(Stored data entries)
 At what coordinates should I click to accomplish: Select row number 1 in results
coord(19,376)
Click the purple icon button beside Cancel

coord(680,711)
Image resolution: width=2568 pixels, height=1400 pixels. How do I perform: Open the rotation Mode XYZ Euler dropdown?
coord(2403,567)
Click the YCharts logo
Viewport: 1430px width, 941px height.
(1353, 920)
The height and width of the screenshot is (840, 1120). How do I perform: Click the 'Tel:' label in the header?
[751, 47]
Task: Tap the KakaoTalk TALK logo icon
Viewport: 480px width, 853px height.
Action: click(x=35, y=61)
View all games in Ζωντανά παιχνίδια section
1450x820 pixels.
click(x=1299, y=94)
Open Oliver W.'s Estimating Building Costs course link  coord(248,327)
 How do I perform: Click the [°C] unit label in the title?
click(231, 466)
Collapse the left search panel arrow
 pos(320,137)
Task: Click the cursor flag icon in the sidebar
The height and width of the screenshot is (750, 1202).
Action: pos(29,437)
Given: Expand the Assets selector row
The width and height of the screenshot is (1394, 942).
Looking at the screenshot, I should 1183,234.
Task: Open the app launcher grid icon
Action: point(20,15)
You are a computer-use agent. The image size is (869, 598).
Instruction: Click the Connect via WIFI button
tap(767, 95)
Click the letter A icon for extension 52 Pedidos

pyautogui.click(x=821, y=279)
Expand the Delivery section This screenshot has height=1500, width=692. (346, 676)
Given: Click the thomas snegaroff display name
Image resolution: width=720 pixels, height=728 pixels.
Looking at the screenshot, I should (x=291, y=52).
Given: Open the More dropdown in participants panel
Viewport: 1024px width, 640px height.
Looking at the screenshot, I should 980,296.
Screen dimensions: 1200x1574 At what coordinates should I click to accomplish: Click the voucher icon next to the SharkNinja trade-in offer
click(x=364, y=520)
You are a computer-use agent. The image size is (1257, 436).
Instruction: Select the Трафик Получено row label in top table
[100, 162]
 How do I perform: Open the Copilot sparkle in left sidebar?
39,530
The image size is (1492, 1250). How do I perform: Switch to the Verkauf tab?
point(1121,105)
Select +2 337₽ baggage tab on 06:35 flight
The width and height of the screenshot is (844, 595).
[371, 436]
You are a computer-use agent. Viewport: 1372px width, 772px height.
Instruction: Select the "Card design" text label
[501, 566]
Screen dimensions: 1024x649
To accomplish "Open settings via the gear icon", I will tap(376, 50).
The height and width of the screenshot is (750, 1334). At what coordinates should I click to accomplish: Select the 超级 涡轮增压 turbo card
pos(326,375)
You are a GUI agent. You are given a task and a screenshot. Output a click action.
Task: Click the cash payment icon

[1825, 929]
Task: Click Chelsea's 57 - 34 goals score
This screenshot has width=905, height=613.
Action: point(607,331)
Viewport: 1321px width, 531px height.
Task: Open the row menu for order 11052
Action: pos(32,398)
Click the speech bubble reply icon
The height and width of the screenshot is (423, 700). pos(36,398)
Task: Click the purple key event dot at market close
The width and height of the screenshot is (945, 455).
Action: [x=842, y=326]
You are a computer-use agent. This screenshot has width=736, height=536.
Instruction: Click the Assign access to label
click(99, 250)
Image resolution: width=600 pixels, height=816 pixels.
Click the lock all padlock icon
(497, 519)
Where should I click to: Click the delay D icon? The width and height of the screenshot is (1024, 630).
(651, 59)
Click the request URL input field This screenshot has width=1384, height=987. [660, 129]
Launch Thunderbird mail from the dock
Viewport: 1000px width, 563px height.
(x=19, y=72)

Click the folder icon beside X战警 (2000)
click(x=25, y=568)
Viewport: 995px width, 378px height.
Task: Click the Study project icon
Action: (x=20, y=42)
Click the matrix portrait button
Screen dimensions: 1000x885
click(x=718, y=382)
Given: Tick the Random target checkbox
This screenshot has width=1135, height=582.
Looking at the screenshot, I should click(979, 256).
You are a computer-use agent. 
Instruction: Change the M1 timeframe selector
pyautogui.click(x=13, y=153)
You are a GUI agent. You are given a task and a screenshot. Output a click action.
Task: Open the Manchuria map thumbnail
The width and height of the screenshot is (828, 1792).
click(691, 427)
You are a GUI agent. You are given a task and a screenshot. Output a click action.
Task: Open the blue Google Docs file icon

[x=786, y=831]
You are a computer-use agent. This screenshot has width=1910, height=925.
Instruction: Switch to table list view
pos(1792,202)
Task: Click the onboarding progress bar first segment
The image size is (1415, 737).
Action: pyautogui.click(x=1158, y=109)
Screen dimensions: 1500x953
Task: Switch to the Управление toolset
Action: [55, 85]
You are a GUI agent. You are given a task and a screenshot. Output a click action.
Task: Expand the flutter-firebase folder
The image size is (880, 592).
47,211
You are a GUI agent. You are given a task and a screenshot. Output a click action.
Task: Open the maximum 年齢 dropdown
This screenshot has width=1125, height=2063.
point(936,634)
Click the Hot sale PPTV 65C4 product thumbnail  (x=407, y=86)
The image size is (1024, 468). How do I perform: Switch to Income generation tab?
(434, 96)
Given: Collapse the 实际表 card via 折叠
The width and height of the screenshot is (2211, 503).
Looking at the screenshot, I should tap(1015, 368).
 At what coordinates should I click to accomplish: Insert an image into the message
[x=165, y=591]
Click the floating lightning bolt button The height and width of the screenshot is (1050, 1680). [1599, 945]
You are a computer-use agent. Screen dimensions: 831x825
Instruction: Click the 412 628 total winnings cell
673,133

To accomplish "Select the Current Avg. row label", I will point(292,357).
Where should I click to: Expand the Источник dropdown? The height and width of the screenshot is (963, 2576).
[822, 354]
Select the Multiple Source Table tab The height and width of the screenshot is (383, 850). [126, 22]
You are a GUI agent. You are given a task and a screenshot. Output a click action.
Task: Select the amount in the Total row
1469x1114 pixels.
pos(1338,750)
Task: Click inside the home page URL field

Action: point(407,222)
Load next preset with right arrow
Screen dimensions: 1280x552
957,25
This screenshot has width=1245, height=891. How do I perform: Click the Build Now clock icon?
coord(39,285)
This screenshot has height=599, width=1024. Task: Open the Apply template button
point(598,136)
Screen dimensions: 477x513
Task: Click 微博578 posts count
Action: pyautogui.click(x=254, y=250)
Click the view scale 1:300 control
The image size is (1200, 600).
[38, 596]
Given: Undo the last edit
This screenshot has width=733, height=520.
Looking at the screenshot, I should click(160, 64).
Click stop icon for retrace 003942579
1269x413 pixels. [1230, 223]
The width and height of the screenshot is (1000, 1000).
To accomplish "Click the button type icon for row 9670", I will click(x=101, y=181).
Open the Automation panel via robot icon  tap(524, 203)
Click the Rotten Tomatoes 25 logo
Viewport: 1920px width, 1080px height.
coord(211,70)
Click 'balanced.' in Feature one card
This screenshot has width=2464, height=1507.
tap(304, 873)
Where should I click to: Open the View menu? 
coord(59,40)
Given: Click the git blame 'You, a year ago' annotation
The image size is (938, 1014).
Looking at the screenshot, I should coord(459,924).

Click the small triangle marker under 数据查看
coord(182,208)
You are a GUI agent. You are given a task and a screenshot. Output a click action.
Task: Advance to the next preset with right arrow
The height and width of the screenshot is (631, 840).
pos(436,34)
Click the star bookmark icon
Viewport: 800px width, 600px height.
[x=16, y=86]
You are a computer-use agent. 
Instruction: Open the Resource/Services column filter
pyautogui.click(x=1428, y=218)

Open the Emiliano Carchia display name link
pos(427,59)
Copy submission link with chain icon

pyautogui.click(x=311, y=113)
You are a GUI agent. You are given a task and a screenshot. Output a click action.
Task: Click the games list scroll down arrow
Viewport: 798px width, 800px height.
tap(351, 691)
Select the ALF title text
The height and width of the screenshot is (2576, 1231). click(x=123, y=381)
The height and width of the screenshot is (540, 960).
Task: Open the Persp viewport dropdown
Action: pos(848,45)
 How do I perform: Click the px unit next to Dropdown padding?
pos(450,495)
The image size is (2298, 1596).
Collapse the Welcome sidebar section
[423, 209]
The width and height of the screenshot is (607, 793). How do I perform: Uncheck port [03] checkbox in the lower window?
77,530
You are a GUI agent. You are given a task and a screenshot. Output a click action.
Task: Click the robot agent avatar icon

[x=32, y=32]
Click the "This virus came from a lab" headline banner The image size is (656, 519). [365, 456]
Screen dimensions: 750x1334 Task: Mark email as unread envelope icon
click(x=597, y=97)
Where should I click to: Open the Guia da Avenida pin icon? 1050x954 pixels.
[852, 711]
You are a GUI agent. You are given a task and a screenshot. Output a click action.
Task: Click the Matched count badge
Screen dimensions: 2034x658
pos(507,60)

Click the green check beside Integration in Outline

* [REQUIRED WORK]: Exactly as they appear, print the lines from the one holding "Task: Click the robot agent avatar icon" through the final line of the entries, and no others.

* [RESPONSE TO THIS EXERCISE]:
Task: Click the robot agent avatar icon

[x=32, y=32]
Click the "This virus came from a lab" headline banner The image size is (656, 519). [365, 456]
Screen dimensions: 750x1334 Task: Mark email as unread envelope icon
click(x=597, y=97)
Where should I click to: Open the Guia da Avenida pin icon? 1050x954 pixels.
[852, 711]
You are a GUI agent. You are given a task and a screenshot. Output a click action.
Task: Click the Matched count badge
Screen dimensions: 2034x658
pos(507,60)

Click the green check beside Integration in Outline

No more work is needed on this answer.